What the task requires:
Copy out exactly the lines spanning the line with "Given: Click the blue" to the line with "Flip the image", inclusive, from the data underneath, with no pictures.

Extracted information:

——————————

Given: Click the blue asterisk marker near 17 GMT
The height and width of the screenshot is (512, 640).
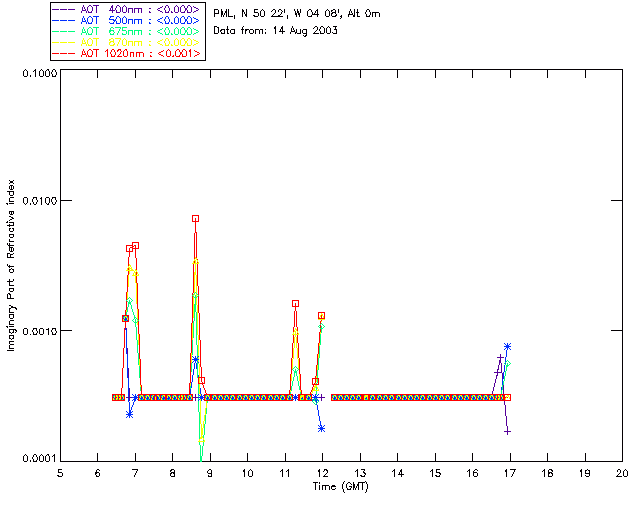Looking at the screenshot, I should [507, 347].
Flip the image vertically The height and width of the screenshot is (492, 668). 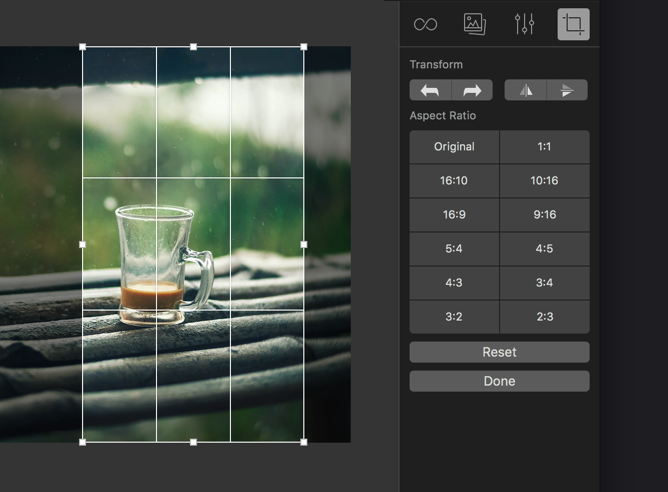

——————————

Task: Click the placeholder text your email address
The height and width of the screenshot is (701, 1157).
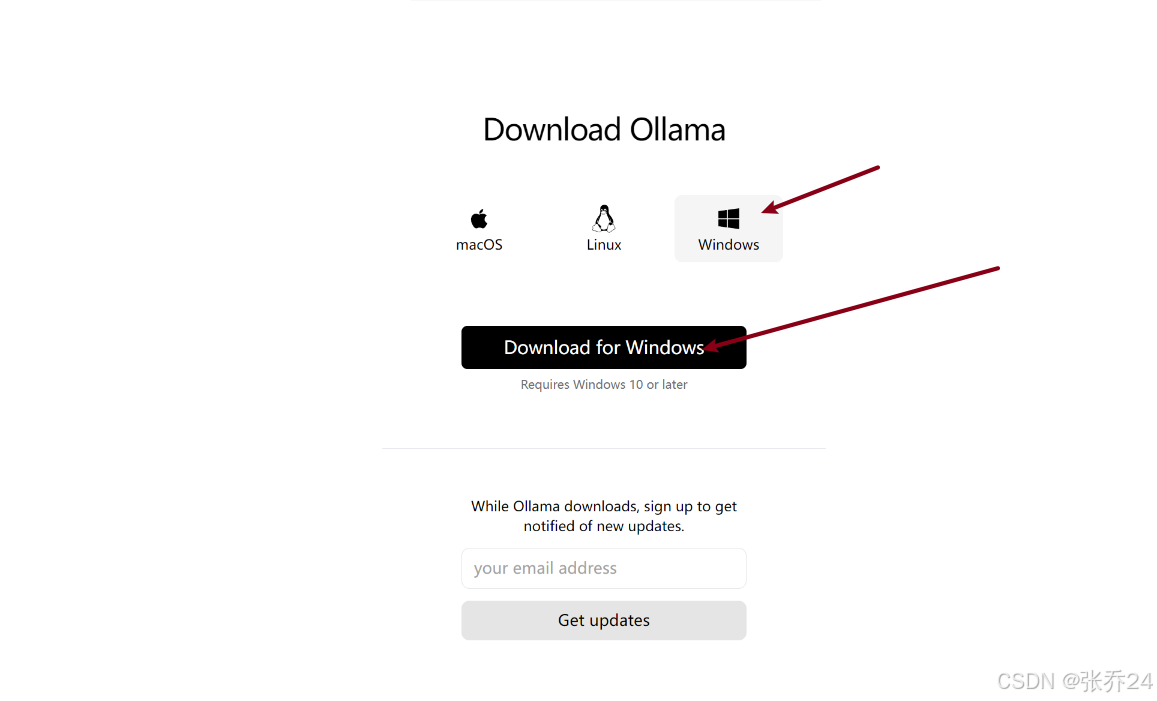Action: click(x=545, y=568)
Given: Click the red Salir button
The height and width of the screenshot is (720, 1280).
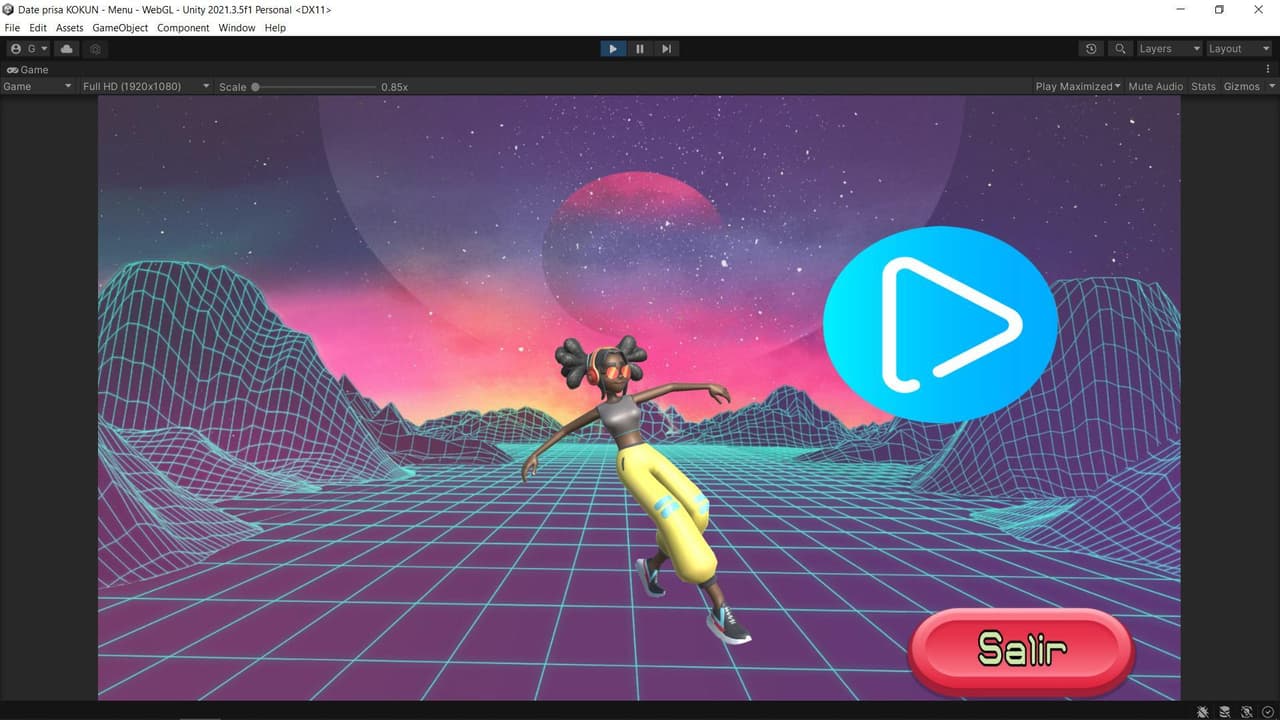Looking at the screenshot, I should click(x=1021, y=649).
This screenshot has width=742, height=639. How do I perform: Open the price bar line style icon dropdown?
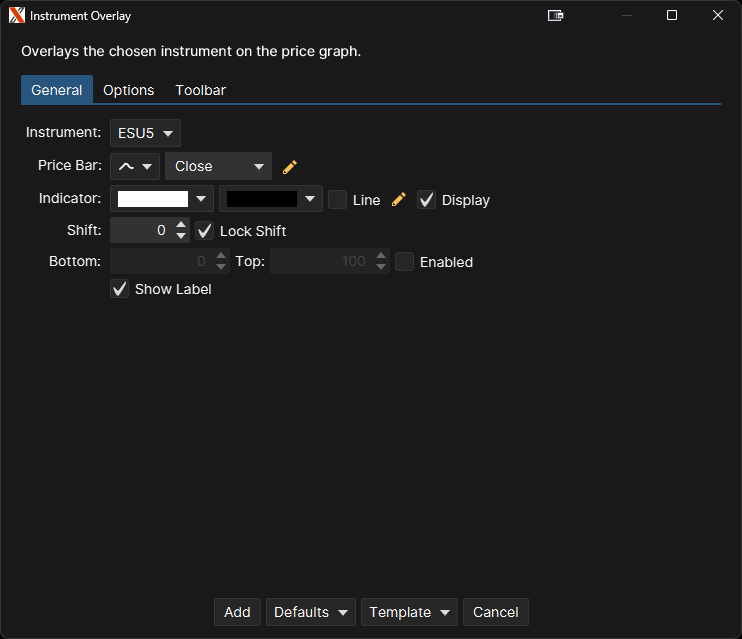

——————————

Task answer:
Given: Click the blue asterisk marker near 17 GMT
The height and width of the screenshot is (512, 640).
Looking at the screenshot, I should [507, 347].
Flip the image vertically The height and width of the screenshot is (492, 668). 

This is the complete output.